A written policy is required for SOC2 and ISO 27001 compliance and is the foundation for any enforcement action if a violation occurs. The policy does not need to be long. It needs to be specific enough to answer the auditor's questions and clear enough that a developer reading it knows what they are and are not allowed to do.

AI coding tool policy template sections

AI coding tool policy — required sections:

  1. APPROVED TOOLS LIST
     - Tool name, version/tier, approved use cases
     - Repository scope: which repos are in scope for AI context
     - Prohibited uses: what code categories cannot be used with each tool

  2. DATA CLASSIFICATION REQUIREMENTS
     - Which data classifications require elevated approval before AI tool use
     - How developers identify classified data in their working context
     - Escalation path when classification is unclear

  3. ACCESS AND AUTHENTICATION
     - How access is provisioned (SSO, OAuth, central account)
     - How access is deprovisioned when an employee leaves
     - Who is responsible for maintaining the approved tools list

  4. EXCEPTION PROCESS
     - How developers request approval for tools not on the approved list
     - Review timeline and required documentation
     - Temporary vs. permanent exception criteria

  5. INCIDENT RESPONSE
     - What constitutes an AI tool security incident
     - Reporting path and timeline
     - Containment procedure for suspected code exfiltration

  6. TRAINING REQUIREMENT
     - What training is required before using approved AI tools
     - How completion is tracked
     - Renewal cadence

The exception process is one of the most important sections to get right. Developers will encounter tools not on the approved list and will need a path to get them reviewed. An exception process that takes four weeks and requires a security review from scratch effectively functions as a block — developers skip it and use the tool without authorization. An exception process with a defined timeline, a questionnaire that captures the required security information, and a documented approval path functions as governance.

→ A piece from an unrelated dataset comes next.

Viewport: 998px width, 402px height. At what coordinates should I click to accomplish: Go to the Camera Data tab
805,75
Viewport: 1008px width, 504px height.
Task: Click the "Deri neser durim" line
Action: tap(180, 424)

The training requirement deserves more investment than most organizations give it. Developers need to understand not just which tools are approved, but what the security rationale is — specifically, why raw code pasting into personal LLM sessions is a governance risk even if the code does not look sensitive. That understanding is what makes the ungoverned workaround problem less likely. Developers who understand the security architecture are more likely to use governed tools and less likely to route around them.

Final take

The security engineer's job is not to say no to AI tools. It is to architect a yes that survives an audit. Blocking without a governed alternative produces ungoverned usage that is worse for security than the approved tool would have been. The goal is a data flow architecture where code stays within the organizational trust boundary, access is mediated by controls that map to existing permissions, and the audit trail is producible on demand.

That architecture exists. It requires choosing a context platform that separates semantic index access from raw code transmission, mapping access to existing repository permissions, and maintaining a written policy with an exception process that functions as governance rather than obstruction. The outcome is not a security team that blocked AI tools. It is a security team that was the reason the organization adopted AI tools safely — and can demonstrate that to the next auditor who asks.